[How to complete this task]: Exact copy, no pictures: return only the lines below from the line with "The width and" up to and including the line with "613x436 pixels.".

[Provided material]:
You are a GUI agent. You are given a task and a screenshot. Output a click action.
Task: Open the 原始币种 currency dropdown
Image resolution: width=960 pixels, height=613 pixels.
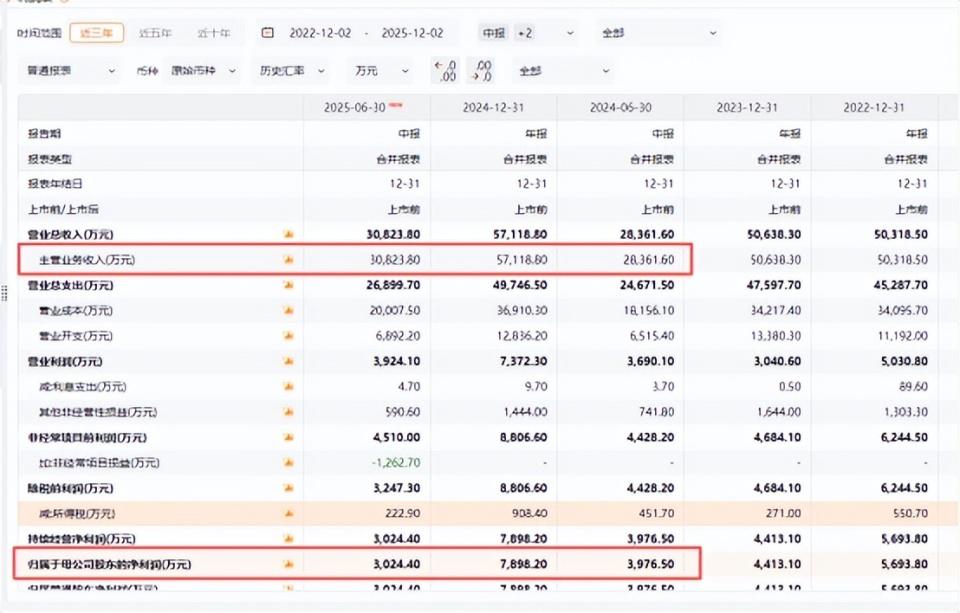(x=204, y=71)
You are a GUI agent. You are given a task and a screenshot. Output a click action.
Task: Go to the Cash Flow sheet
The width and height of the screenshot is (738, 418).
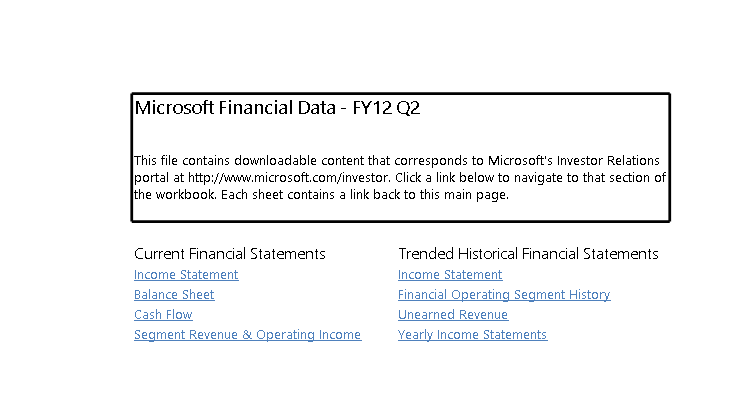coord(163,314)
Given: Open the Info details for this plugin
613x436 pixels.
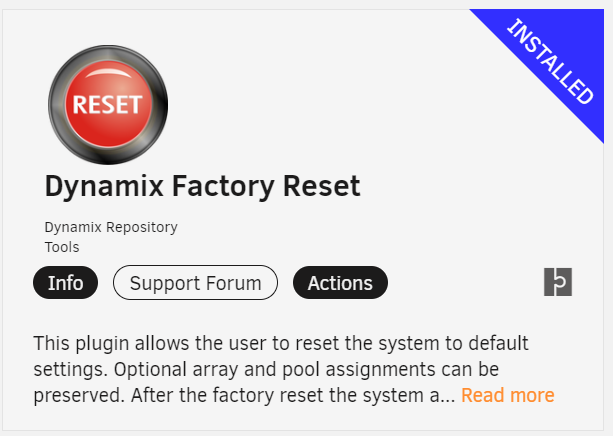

...

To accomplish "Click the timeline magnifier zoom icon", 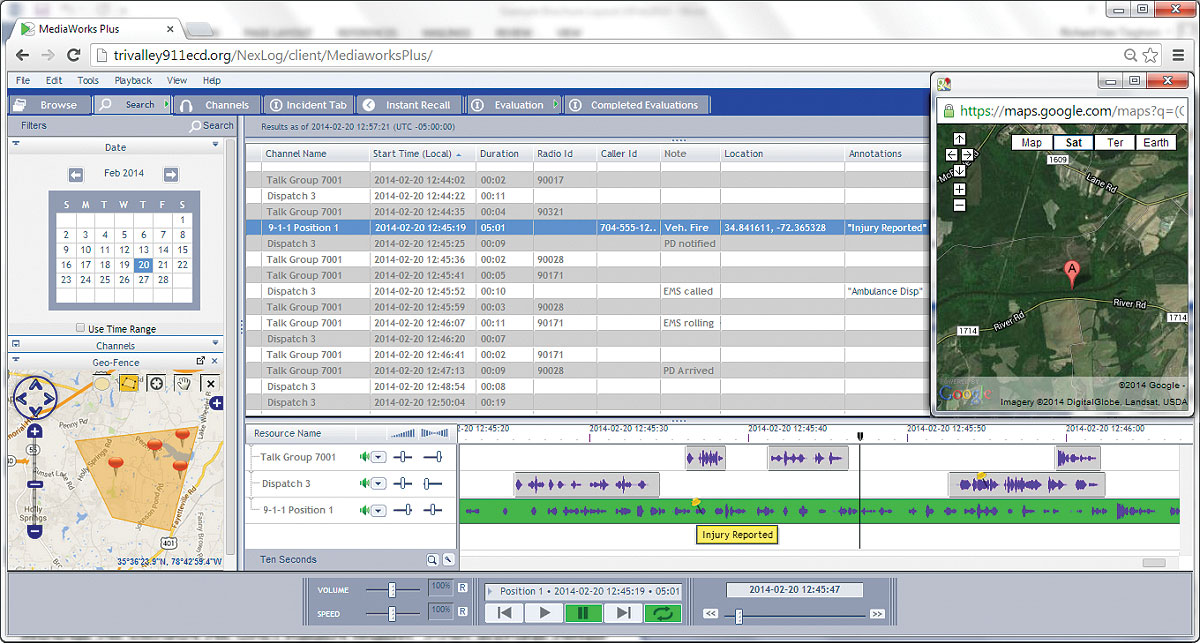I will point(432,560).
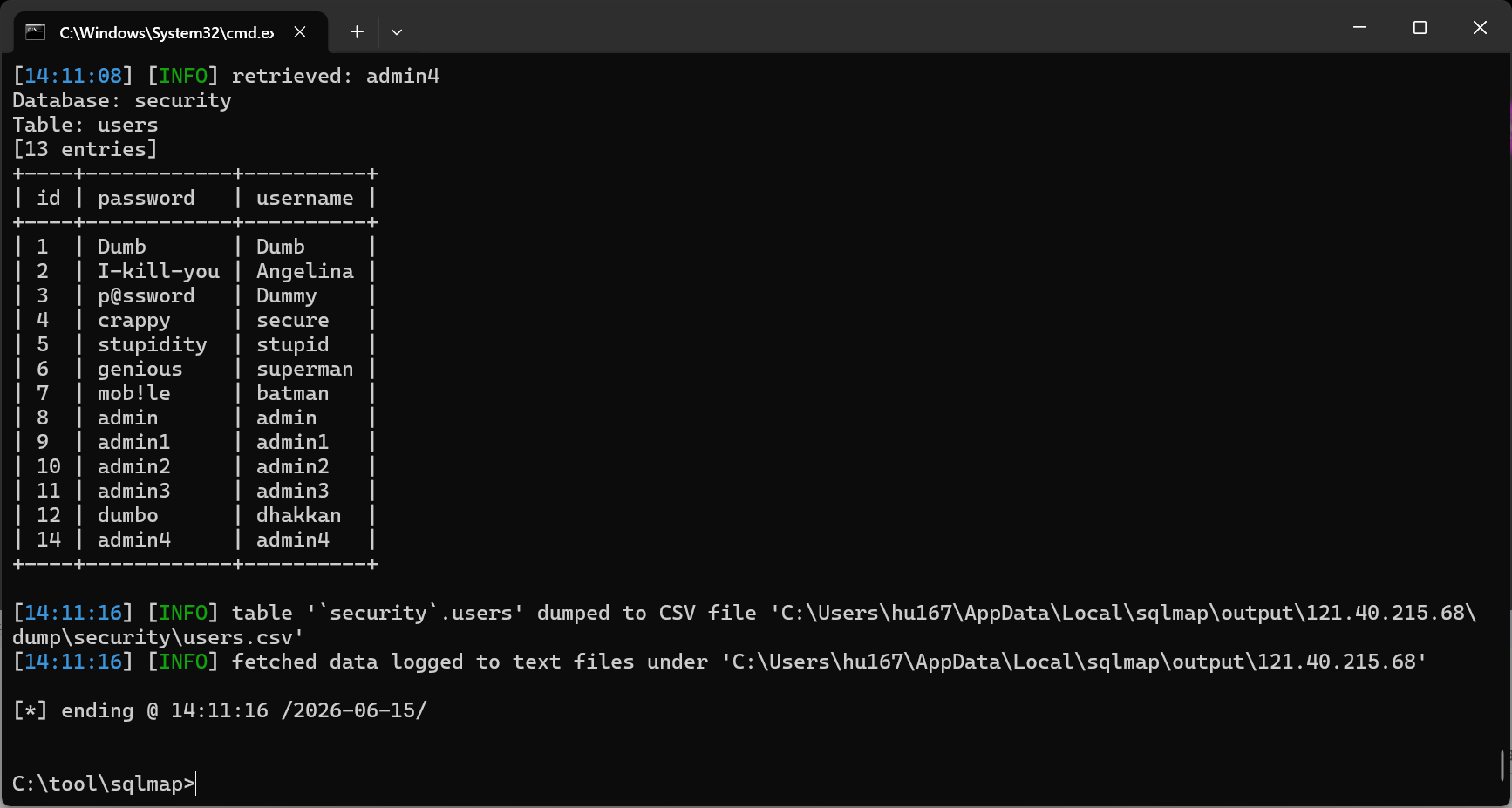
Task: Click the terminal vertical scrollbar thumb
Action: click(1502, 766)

[Answer for this exercise]:
The width and height of the screenshot is (738, 418).
coord(163,314)
Given: Open the Info details for this plugin
613x436 pixels.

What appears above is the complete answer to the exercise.